_SHORT EXERCISE_: Please repeat the rows starting at the line that has "Where should I" and stopping after the line that has "coord(193,41)", swapping "Rank" for "Score" and leaving everything else unchanged.

_RECORDS_:
──────

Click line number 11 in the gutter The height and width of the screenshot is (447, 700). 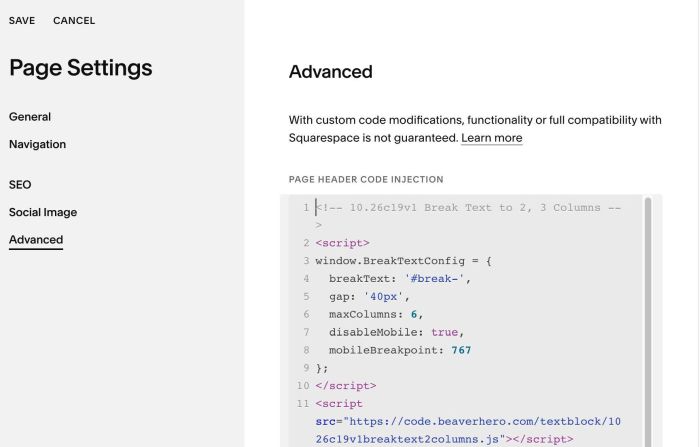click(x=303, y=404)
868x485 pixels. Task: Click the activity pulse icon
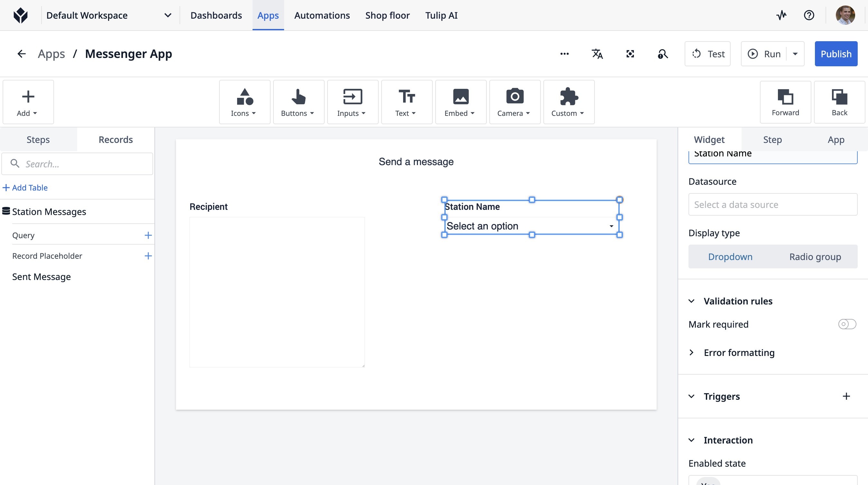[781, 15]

──────

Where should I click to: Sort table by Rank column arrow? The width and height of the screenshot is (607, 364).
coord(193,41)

──────

_WRITTEN SOLUTION_:
Where should I click to: Sort table by Score column arrow? The width and height of the screenshot is (607, 364).
coord(193,41)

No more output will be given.